Set of tasks:
1. Check each statement against the sockaddr thread below and answer yes or no, quoting the words of the thread that settle it.
(a) The sa_data member of struct sockaddr is a 14-byte character array.
(b) The examples are based on Linux header files.
(c) An AF_UNIX socket has a filesystem path as its address.
2. Answer these questions from the sockaddr thread below.
(a) How many bytes does struct in_addr sin_addr occupy?
(b) What type do Unix domain sockets have?
(c) Which struct pointer is it useful to cast to a sockaddr pointer to make an application AF-independent?

Extract:
========

I don't know if its very much relevant for this question, but I would like to provide some extra info which may make the typecaste more understandable as many people who haven't spent much time with C get confused seeing such a typecaste.
I use macOS, so I am taking examples based on header files from my system.
struct sockaddr is defined as follows:
struct sockaddr {
__uint8_t sa_len; /* total length */
sa_family_t sa_family; /* [XSI] address family */
char sa_data[14]; /* [XSI] addr value (actually larger) */
};
struct sockaddr_in is defined as follows:
struct sockaddr_in {
__uint8_t sin_len;
sa_family_t sin_family;
in_port_t sin_port;
struct in_addr sin_addr;
char sin_zero[8];
};
Starting from the very basics, a pointer just contains an address. So struct sockaddr * and struct sockaddr_in * are pretty much the same. They both just store an address. Only relevant difference is how compiler treats their objects.
So when you say (struct sockaddr *) &name, you are just tricking the compiler and telling it that this address points to a struct sockaddr type.
So let's say the pointer is pointing to a location 1000. If the struct sockaddr * stores this address, it will consider memory from 1000 to sizeof(struct sockaddr) possessing the members as per the structure definition. If struct sockaddr_in * stores the same address it will consider memory from 1000 to sizeof(struct sockaddr_in).
When you typecasted that pointer, it will consider the same sequence of bytes upto sizeof(struct sockaddr).
struct sockaddr *a = &name; // consider &name = 1000
Now if I access a->sa_len, the compiler would access from location 1000 to sizeof(__uint8_t) which is same bytes size as in case of sockaddr_in. So this should access the same sequence of bytes.
Same pattern is for sa_family.
After that there is a 14 byte character array in struct sockaddr which stores data from in_port_t sin_port (typedef'd 16 bit unsigned integer = 2 bytes ) , struct in_addr sin_addr (simply a 32 bit ipv4 address = 4 bytes) and char sin_zero[8](8 bytes). These 3 add up to make 14 bytes.
Now these three are stored in this 14 bytes character array and we can access any of these three by accessing appropriate indices and typecasting them again.
user529758's answer already explains the reason to do this.
This is because bind can bind other types of sockets than IP sockets, for instance Unix domain sockets, which have sockaddr_un as their type. The address for an AF_INET socket has the host and port as their address, whereas an AF_UNIX socket has a filesystem path.
I'm looking at functions such as connect() and bind() in C sockets and notice that they take a pointer to a sockaddr struct. I've been reading and to make your application AF-Independent, it is useful to use the sockaddr_storage struct pointer and cast it to a sockaddr pointer because of all the extra space it has for larger addresses.

========

Information shown:
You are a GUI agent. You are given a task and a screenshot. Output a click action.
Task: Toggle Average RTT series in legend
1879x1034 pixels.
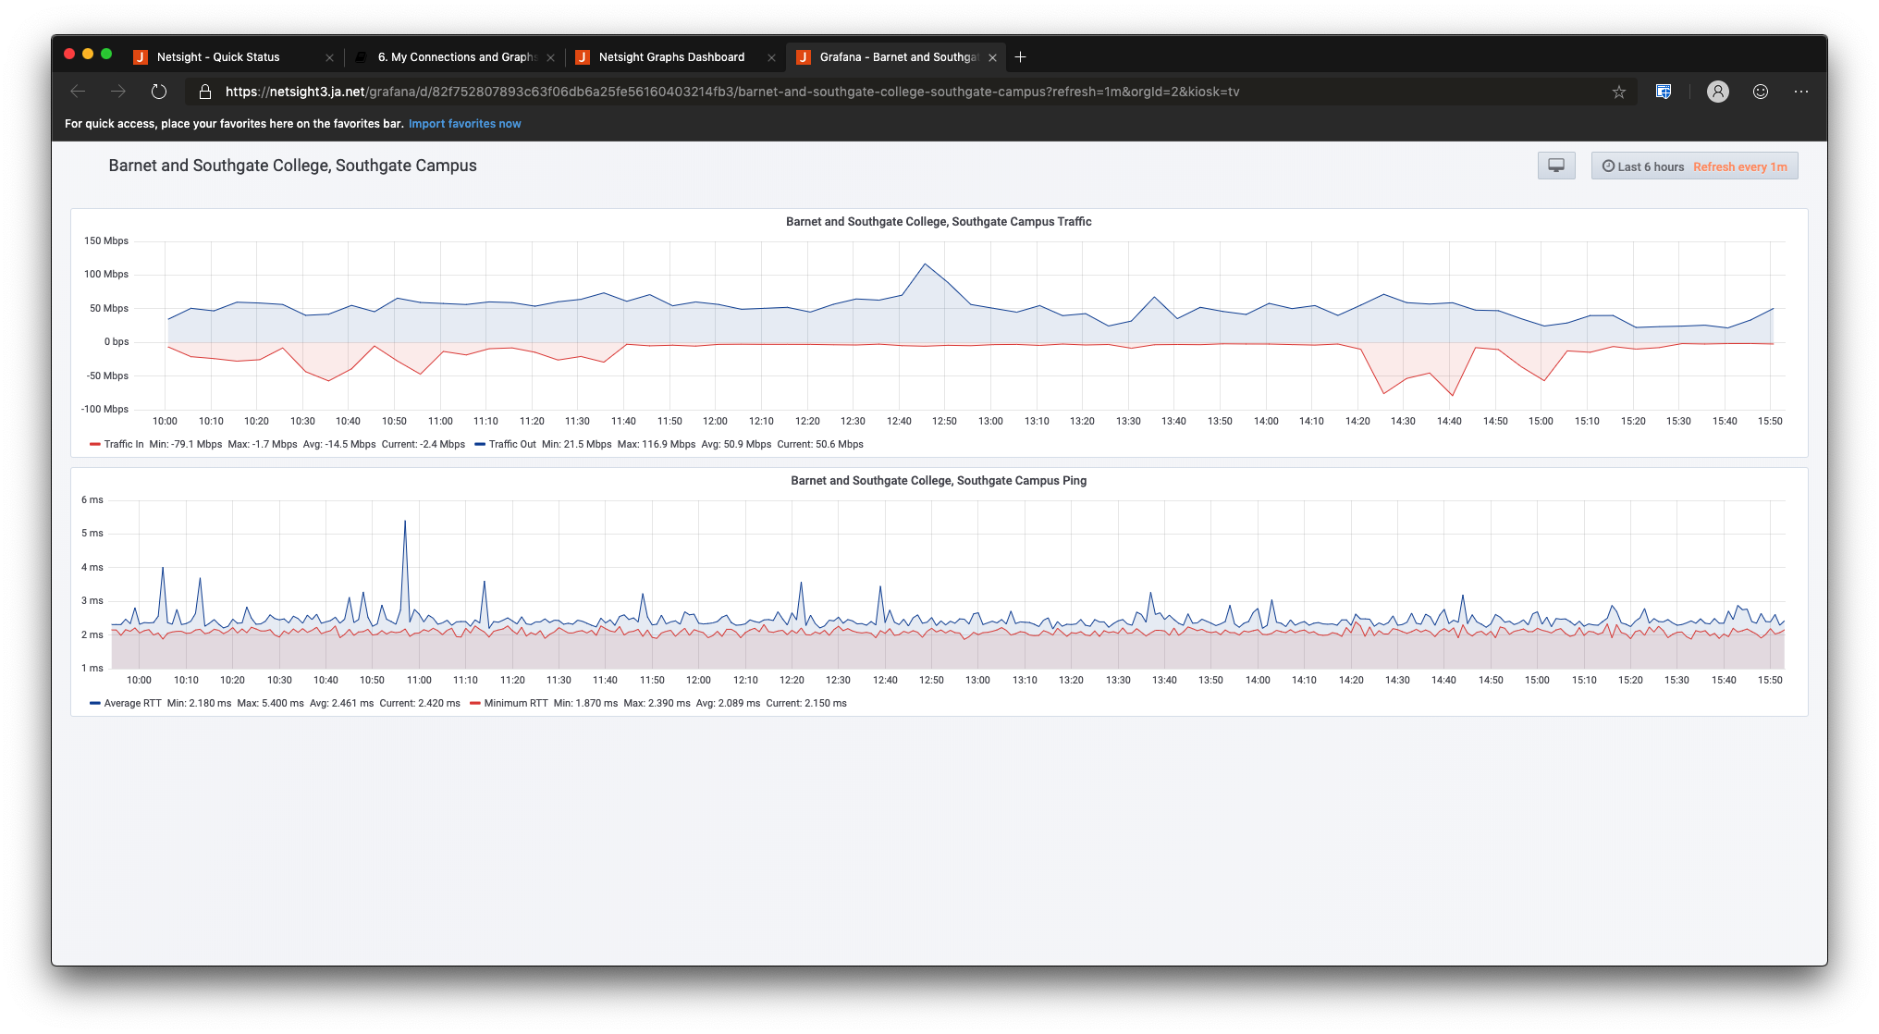tap(132, 704)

========

Per-task outputs:
1.
(a) Yes: "there is a 14 byte character array in struct sockaddr"
(b) No: "I use macOS, so I am taking examples based on header files from my system."
(c) Yes: "an AF_UNIX socket has a filesystem path"

2.
(a) 4 bytes
(b) sockaddr_un
(c) sockaddr_storage